**Activity**: Give back exactly the first lines of the entries below, through the line with "Task: Switch to the 投注记录 tab".

Collected data:
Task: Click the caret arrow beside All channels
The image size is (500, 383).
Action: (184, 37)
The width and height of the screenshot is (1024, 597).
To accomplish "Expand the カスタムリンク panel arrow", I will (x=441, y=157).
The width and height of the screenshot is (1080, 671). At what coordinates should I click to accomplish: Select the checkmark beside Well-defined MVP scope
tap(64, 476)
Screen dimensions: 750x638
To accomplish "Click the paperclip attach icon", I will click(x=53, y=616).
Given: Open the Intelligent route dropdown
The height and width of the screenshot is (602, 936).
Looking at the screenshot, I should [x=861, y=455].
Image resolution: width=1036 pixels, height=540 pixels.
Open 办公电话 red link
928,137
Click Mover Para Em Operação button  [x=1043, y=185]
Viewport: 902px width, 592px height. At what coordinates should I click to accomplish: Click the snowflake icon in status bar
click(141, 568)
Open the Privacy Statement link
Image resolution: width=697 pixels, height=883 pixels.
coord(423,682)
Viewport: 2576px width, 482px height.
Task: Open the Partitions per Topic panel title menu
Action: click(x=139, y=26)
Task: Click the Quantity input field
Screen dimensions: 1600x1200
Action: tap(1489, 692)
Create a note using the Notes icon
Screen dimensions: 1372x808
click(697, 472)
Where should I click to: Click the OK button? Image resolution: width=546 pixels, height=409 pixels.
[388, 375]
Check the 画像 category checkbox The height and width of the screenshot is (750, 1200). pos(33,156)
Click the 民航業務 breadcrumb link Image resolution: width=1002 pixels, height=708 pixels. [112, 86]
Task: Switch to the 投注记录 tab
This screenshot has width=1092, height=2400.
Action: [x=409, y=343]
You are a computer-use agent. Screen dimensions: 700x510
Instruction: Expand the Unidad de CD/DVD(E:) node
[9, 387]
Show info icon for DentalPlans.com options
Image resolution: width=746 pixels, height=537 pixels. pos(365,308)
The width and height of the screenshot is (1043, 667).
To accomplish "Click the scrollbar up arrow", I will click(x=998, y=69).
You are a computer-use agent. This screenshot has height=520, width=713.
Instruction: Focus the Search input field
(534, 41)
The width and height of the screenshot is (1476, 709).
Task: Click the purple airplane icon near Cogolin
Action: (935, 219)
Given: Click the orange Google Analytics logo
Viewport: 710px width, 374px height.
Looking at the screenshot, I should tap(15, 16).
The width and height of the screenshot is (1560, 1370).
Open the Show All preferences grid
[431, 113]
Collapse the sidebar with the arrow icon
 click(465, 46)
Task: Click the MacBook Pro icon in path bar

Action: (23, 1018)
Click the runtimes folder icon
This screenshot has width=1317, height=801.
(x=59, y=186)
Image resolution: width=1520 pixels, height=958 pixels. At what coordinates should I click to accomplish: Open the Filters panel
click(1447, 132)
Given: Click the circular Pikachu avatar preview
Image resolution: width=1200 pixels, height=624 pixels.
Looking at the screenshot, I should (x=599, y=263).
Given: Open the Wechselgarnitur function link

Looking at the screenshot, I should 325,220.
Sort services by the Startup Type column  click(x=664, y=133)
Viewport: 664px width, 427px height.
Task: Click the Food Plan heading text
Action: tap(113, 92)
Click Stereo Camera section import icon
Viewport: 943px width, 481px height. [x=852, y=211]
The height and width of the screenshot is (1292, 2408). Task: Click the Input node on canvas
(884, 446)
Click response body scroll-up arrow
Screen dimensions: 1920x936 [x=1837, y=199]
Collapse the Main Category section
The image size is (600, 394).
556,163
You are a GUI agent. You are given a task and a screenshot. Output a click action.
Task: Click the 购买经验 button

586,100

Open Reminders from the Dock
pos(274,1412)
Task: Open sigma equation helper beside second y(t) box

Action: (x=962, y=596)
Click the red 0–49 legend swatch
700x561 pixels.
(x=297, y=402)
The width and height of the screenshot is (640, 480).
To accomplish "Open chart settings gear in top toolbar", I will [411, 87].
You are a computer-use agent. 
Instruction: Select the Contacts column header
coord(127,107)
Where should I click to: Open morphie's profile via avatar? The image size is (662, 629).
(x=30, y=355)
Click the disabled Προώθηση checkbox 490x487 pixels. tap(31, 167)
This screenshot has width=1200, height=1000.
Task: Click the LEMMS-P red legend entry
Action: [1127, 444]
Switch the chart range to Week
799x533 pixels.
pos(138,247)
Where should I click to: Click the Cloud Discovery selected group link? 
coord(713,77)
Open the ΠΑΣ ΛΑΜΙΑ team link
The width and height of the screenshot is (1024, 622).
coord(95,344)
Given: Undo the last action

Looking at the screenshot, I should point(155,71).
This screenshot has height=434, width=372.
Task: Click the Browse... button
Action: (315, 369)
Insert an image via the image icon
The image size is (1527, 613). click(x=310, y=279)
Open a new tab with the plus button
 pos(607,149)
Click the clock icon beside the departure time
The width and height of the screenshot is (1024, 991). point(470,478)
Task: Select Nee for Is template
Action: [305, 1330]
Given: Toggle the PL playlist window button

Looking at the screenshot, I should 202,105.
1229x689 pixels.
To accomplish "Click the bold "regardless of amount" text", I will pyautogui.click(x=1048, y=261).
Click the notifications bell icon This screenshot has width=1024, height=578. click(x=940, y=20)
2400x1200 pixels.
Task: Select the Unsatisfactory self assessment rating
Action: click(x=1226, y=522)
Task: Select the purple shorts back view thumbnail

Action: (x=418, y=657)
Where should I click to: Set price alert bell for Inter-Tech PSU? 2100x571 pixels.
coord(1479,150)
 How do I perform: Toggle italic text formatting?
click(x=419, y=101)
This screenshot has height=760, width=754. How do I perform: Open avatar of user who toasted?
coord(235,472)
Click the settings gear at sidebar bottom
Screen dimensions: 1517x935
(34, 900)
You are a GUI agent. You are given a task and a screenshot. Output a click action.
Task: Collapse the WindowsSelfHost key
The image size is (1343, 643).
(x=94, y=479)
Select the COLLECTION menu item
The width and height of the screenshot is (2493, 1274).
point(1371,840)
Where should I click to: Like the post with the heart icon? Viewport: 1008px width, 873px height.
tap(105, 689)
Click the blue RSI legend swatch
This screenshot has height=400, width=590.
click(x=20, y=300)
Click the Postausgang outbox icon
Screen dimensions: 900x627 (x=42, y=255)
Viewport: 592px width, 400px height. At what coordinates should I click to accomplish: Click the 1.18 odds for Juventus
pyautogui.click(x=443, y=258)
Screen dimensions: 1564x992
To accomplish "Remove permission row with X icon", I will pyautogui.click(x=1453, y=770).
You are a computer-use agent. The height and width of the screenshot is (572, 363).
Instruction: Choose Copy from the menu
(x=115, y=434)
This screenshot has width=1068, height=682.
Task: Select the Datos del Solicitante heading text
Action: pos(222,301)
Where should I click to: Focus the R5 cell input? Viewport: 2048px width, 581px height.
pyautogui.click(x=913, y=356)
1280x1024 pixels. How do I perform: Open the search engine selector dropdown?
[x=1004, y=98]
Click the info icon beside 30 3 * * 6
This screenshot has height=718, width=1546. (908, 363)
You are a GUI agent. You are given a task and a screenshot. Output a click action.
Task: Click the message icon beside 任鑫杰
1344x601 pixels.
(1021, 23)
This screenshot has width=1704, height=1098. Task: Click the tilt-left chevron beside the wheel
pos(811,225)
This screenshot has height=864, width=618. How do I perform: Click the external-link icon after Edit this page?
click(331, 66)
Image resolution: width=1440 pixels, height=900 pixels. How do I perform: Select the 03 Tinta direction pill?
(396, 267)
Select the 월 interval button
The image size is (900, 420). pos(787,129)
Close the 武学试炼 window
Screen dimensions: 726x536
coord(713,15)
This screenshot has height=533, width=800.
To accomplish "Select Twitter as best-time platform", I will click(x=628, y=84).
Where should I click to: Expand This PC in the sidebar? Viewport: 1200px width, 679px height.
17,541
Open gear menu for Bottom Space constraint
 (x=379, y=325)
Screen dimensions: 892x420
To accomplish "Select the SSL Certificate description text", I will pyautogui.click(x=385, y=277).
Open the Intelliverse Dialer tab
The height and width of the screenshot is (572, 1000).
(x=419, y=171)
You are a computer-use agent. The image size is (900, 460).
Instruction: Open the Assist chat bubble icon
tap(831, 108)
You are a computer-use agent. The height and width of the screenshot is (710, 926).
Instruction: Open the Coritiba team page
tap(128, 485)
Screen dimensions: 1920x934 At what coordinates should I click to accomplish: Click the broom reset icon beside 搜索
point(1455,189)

**Response to this exercise**:
Task: Click the caret arrow beside All channels
The image size is (500, 383).
Action: (184, 37)
The width and height of the screenshot is (1024, 597).
To accomplish "Expand the カスタムリンク panel arrow", I will (x=441, y=157).
The width and height of the screenshot is (1080, 671). At what coordinates should I click to accomplish: Select the checkmark beside Well-defined MVP scope
tap(64, 476)
Screen dimensions: 750x638
To accomplish "Click the paperclip attach icon", I will click(x=53, y=616).
Given: Open the Intelligent route dropdown
The height and width of the screenshot is (602, 936).
Looking at the screenshot, I should [x=861, y=455].
Image resolution: width=1036 pixels, height=540 pixels.
Open 办公电话 red link
928,137
Click Mover Para Em Operação button  [x=1043, y=185]
Viewport: 902px width, 592px height. At what coordinates should I click to accomplish: Click the snowflake icon in status bar
click(141, 568)
Open the Privacy Statement link
Image resolution: width=697 pixels, height=883 pixels.
coord(423,682)
Viewport: 2576px width, 482px height.
Task: Open the Partitions per Topic panel title menu
Action: click(x=139, y=26)
Task: Click the Quantity input field
Screen dimensions: 1600x1200
Action: tap(1489, 692)
Create a note using the Notes icon
Screen dimensions: 1372x808
click(697, 472)
Where should I click to: Click the OK button? Image resolution: width=546 pixels, height=409 pixels.
[388, 375]
Check the 画像 category checkbox The height and width of the screenshot is (750, 1200). pos(33,156)
Click the 民航業務 breadcrumb link Image resolution: width=1002 pixels, height=708 pixels. [112, 86]
Task: Switch to the 投注记录 tab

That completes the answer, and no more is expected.